* _EXERCISE TASK_:
Copy the items below verbatim, from the line containing "Given: Bookmark this page with the star icon" through the line containing "Looking at the screenshot, I should 41,363.", and nothing else.

Records:
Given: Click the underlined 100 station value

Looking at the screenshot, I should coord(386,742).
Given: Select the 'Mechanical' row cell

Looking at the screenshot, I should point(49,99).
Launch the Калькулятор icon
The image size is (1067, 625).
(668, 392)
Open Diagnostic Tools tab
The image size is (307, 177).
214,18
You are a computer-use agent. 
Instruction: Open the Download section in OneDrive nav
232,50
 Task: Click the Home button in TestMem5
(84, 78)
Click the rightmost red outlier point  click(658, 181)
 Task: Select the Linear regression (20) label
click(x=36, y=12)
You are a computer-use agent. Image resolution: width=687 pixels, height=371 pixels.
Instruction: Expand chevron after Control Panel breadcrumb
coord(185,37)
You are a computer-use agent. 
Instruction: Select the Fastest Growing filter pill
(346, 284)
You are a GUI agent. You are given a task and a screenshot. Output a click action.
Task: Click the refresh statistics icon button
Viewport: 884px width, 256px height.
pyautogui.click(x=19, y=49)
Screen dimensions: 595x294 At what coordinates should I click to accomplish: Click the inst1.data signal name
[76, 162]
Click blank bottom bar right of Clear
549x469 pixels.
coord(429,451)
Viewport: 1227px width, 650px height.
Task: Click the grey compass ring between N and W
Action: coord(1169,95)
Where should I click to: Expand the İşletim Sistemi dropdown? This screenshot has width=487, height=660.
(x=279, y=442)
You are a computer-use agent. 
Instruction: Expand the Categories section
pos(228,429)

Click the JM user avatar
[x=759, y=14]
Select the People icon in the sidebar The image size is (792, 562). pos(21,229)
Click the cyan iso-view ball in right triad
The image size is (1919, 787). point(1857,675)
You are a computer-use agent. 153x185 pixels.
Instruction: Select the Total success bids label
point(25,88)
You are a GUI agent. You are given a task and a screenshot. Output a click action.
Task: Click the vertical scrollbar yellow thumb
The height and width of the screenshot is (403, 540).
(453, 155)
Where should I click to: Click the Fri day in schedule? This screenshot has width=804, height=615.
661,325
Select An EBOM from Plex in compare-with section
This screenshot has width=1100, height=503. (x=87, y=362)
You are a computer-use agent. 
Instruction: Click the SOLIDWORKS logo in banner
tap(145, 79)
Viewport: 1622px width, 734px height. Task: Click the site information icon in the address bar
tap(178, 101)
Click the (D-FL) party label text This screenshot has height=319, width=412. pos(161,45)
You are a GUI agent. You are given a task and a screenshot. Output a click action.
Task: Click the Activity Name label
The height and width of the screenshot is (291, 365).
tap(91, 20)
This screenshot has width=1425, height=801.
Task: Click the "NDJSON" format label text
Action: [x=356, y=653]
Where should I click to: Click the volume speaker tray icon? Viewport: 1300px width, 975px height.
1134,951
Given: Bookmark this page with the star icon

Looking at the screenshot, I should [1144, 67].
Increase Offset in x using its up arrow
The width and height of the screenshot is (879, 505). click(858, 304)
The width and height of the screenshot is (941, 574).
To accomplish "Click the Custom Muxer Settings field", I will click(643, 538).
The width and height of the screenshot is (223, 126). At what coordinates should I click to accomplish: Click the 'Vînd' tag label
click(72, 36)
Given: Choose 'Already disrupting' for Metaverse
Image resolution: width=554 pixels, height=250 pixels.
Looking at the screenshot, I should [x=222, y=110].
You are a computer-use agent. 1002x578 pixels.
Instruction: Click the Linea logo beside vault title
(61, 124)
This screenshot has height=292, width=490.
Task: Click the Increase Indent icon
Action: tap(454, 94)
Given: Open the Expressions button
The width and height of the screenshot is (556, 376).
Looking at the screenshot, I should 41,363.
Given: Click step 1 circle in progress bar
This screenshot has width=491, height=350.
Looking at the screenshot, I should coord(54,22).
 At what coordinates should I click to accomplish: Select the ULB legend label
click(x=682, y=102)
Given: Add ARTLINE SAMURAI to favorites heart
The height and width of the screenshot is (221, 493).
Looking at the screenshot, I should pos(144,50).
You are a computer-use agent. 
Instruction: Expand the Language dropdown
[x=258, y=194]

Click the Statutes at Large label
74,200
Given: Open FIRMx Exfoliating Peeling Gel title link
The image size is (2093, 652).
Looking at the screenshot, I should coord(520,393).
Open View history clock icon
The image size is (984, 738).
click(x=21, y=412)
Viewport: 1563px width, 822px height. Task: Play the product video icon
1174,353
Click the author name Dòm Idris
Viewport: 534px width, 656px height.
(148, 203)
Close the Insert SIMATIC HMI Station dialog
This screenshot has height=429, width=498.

* _TASK RESULT_:
Given: Bookmark this page with the star icon

Looking at the screenshot, I should [1144, 67].
Increase Offset in x using its up arrow
The width and height of the screenshot is (879, 505). click(858, 304)
The width and height of the screenshot is (941, 574).
To accomplish "Click the Custom Muxer Settings field", I will click(643, 538).
The width and height of the screenshot is (223, 126). At what coordinates should I click to accomplish: Click the 'Vînd' tag label
click(72, 36)
Given: Choose 'Already disrupting' for Metaverse
Image resolution: width=554 pixels, height=250 pixels.
Looking at the screenshot, I should [x=222, y=110].
You are a computer-use agent. 1002x578 pixels.
Instruction: Click the Linea logo beside vault title
(61, 124)
This screenshot has height=292, width=490.
Task: Click the Increase Indent icon
Action: tap(454, 94)
Given: Open the Expressions button
The width and height of the screenshot is (556, 376).
Looking at the screenshot, I should 41,363.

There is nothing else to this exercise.